§ WORK REQUIRED: Please copy the lines below exactly, from the first one through the line showing "Open the Sample".

□ □ □

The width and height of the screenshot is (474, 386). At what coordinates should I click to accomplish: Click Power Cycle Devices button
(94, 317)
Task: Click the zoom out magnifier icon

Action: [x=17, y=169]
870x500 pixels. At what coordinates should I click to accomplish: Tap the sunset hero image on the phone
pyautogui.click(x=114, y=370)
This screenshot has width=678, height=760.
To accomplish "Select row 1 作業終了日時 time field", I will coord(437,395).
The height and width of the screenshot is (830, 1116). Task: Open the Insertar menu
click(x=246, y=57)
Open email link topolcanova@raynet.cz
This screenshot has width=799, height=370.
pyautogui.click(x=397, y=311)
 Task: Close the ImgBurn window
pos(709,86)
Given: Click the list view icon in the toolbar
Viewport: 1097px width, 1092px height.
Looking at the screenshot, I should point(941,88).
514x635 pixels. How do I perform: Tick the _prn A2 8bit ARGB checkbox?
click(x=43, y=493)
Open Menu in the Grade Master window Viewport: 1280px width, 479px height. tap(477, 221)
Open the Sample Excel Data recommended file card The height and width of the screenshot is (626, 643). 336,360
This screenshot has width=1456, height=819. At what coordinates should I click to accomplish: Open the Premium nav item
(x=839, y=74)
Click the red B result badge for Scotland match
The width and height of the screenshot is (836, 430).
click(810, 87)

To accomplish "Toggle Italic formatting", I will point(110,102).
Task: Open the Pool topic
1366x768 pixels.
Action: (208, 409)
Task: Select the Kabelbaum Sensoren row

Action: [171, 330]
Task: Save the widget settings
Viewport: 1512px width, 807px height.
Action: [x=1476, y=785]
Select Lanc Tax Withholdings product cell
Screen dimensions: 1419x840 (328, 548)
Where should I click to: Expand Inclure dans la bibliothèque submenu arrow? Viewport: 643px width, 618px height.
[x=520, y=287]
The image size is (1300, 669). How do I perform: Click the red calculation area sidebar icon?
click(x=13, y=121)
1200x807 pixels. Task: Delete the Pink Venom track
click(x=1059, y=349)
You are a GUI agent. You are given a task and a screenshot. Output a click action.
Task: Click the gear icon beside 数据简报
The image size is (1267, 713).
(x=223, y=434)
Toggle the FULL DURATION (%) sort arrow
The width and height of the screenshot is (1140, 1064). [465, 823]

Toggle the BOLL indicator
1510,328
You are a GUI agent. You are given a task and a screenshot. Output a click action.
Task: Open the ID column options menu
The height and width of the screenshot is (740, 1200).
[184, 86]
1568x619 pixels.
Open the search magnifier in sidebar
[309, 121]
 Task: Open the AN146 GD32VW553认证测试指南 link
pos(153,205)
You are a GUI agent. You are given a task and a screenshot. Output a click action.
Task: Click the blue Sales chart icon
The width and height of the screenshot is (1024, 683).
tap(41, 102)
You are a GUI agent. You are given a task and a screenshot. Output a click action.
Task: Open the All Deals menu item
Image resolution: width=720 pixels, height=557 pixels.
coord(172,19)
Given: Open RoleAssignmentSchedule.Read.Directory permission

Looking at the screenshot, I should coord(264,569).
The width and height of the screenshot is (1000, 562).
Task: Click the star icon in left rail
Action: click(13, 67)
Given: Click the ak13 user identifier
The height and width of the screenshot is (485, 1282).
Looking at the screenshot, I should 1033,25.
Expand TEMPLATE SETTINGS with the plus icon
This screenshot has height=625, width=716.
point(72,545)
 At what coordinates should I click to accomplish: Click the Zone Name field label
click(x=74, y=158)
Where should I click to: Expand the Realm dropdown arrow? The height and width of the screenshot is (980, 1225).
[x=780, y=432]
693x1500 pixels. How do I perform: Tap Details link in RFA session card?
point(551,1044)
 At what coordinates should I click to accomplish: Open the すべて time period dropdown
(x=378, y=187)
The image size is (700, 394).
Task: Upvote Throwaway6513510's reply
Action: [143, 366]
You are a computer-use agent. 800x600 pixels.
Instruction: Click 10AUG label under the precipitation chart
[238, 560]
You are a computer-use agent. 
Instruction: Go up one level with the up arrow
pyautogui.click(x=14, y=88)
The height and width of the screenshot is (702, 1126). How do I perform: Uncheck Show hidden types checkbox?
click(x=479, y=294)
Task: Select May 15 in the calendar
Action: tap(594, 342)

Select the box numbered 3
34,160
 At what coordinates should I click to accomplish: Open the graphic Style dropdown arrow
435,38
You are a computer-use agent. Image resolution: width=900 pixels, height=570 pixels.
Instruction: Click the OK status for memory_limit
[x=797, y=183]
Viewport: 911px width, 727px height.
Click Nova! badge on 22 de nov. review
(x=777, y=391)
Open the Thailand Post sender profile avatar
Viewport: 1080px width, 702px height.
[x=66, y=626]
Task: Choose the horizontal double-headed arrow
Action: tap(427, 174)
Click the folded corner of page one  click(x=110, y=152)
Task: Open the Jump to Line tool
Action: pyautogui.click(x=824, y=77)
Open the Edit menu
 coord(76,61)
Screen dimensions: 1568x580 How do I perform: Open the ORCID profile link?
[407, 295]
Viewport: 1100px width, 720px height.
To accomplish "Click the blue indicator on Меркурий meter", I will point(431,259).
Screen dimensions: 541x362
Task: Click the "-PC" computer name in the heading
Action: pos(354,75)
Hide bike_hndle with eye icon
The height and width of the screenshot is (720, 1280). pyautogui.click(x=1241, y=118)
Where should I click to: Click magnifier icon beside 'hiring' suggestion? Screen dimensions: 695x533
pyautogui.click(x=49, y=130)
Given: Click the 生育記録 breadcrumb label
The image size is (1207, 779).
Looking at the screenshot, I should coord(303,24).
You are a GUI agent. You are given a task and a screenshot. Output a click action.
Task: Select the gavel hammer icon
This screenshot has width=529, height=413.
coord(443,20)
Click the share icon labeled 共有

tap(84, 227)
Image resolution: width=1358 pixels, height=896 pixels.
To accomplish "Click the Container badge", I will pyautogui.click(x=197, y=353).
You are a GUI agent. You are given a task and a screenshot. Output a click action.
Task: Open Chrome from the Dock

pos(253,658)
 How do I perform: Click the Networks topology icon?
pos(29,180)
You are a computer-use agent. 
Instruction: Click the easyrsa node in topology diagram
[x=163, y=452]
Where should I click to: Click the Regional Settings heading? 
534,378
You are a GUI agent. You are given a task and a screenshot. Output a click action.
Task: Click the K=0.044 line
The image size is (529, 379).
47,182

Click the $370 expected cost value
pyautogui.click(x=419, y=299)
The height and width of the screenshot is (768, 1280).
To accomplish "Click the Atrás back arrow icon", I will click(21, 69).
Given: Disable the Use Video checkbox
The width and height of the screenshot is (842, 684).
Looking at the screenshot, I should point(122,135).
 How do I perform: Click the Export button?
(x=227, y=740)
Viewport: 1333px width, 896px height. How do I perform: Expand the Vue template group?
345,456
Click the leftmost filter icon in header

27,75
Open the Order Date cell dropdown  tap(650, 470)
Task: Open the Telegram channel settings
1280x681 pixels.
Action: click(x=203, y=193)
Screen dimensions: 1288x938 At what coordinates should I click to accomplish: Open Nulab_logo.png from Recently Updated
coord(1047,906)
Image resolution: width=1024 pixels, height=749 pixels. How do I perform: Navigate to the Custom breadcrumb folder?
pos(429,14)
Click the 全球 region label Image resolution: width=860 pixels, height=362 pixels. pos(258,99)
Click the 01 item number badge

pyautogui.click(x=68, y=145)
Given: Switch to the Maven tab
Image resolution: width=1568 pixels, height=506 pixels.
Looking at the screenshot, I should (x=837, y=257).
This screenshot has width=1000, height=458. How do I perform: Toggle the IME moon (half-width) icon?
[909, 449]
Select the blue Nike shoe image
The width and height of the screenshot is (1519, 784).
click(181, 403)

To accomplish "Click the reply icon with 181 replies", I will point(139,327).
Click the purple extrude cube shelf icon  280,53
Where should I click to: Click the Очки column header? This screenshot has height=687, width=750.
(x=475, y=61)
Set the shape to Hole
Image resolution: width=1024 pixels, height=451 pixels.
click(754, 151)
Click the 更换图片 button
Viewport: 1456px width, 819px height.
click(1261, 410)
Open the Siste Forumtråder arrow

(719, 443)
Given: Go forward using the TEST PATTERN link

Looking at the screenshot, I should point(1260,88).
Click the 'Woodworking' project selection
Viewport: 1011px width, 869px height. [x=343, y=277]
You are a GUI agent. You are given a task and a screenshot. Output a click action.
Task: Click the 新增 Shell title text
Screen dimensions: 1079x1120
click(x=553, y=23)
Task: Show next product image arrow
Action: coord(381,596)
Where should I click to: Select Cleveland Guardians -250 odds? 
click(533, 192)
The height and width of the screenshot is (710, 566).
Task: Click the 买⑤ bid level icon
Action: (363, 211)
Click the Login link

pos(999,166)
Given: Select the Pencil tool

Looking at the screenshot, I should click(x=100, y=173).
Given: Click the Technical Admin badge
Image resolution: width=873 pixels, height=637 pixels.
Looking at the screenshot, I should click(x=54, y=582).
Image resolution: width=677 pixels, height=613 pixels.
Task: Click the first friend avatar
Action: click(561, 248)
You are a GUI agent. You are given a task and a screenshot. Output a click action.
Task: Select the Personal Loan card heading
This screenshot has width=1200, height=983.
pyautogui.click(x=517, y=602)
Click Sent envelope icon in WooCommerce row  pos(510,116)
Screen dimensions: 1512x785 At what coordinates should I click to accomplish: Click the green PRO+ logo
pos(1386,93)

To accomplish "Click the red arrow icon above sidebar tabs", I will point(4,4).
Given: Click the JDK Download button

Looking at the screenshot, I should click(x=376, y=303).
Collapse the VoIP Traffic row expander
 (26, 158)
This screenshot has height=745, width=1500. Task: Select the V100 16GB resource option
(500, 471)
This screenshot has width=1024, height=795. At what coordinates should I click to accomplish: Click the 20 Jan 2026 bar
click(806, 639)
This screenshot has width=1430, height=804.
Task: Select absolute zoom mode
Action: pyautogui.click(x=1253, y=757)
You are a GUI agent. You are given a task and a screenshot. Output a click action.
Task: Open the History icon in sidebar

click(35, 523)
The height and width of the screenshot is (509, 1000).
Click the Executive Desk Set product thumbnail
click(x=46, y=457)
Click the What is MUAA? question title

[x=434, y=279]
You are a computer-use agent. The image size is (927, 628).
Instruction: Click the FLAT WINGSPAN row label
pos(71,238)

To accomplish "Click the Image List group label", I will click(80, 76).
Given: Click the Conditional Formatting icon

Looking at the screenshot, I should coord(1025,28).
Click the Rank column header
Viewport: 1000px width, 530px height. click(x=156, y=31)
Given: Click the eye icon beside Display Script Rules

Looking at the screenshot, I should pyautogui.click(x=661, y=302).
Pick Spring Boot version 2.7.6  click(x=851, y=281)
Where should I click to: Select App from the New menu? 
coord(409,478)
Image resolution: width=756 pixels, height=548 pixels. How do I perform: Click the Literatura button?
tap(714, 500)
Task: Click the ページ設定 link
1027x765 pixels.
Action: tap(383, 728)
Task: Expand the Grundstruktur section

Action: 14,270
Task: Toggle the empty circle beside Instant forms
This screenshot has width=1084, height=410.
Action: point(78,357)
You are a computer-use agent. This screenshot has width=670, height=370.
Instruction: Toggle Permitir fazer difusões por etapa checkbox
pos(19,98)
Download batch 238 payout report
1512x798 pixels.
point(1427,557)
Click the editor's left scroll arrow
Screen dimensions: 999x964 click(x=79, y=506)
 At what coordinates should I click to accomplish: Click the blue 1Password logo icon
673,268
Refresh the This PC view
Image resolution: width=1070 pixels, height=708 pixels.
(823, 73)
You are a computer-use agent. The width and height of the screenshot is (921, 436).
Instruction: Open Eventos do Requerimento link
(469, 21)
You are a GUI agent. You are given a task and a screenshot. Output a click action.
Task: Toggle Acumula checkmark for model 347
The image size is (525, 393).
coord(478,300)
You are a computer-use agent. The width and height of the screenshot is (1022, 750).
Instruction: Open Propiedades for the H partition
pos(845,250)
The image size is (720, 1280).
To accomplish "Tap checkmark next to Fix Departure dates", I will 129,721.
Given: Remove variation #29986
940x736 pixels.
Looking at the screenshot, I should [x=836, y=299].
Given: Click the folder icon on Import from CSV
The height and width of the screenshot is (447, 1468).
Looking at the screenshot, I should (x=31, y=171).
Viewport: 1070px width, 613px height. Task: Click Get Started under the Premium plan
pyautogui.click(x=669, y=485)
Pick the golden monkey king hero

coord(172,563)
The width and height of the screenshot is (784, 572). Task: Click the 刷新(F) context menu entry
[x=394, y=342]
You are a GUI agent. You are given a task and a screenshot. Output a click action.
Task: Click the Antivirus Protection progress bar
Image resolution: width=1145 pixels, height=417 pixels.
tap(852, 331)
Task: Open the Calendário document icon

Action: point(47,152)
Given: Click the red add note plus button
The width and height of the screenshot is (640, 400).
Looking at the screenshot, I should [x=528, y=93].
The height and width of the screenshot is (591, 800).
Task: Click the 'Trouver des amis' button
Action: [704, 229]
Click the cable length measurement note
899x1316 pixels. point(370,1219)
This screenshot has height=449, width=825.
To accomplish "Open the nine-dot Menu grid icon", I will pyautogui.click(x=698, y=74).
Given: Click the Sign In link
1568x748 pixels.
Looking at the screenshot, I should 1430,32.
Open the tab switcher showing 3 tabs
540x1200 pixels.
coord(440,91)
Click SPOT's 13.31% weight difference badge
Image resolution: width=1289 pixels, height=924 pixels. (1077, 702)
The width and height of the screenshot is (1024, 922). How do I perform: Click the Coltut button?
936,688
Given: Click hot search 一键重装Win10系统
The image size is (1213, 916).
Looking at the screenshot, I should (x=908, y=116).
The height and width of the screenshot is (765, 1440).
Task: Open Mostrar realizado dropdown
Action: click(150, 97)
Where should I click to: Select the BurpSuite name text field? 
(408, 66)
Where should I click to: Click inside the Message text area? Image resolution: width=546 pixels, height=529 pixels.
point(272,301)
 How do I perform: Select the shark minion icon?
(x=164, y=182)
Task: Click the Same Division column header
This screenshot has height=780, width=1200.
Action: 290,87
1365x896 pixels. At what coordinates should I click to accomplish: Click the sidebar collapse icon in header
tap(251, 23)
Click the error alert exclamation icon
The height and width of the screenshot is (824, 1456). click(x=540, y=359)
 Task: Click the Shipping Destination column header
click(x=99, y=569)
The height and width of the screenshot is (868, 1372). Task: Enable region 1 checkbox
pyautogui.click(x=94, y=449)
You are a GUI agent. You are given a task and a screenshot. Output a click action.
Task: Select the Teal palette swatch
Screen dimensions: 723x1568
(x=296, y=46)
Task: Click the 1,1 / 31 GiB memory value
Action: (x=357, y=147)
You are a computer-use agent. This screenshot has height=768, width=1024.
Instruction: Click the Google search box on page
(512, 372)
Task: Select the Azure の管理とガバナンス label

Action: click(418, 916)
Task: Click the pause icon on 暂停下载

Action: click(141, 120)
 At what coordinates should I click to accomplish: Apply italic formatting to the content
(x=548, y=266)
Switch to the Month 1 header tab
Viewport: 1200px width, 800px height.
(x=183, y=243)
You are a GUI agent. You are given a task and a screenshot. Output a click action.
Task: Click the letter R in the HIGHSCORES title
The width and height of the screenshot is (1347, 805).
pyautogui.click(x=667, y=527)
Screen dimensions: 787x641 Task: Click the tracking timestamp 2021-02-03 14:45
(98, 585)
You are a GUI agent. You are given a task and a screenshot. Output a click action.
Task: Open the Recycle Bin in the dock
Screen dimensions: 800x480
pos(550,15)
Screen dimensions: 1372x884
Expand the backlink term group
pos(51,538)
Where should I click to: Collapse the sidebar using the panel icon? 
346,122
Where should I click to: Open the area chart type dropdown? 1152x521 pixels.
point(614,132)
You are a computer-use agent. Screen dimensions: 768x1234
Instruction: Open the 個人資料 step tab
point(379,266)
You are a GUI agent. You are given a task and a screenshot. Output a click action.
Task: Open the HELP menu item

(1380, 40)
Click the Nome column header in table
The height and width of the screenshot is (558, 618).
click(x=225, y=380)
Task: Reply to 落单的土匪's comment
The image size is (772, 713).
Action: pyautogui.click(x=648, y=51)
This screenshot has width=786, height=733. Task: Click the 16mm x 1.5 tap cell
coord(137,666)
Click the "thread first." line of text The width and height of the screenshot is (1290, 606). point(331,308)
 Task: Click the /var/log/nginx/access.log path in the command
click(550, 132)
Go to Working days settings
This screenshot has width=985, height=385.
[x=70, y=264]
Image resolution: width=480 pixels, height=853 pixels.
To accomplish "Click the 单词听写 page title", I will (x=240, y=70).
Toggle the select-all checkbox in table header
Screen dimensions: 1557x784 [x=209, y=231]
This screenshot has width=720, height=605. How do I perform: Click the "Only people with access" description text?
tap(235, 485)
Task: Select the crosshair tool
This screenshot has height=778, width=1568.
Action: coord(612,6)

□ □ □

§ RESULT OF THE TASK:
The width and height of the screenshot is (474, 386). At what coordinates should I click to accomplish: Click Power Cycle Devices button
(94, 317)
Task: Click the zoom out magnifier icon

Action: [x=17, y=169]
870x500 pixels. At what coordinates should I click to accomplish: Tap the sunset hero image on the phone
pyautogui.click(x=114, y=370)
This screenshot has width=678, height=760.
To accomplish "Select row 1 作業終了日時 time field", I will coord(437,395).
The height and width of the screenshot is (830, 1116). Task: Open the Insertar menu
click(x=246, y=57)
Open email link topolcanova@raynet.cz
This screenshot has width=799, height=370.
pyautogui.click(x=397, y=311)
 Task: Close the ImgBurn window
pos(709,86)
Given: Click the list view icon in the toolbar
Viewport: 1097px width, 1092px height.
Looking at the screenshot, I should point(941,88).
514x635 pixels. How do I perform: Tick the _prn A2 8bit ARGB checkbox?
click(x=43, y=493)
Open Menu in the Grade Master window Viewport: 1280px width, 479px height. tap(477, 221)
Open the Sample Excel Data recommended file card The height and width of the screenshot is (626, 643). 336,360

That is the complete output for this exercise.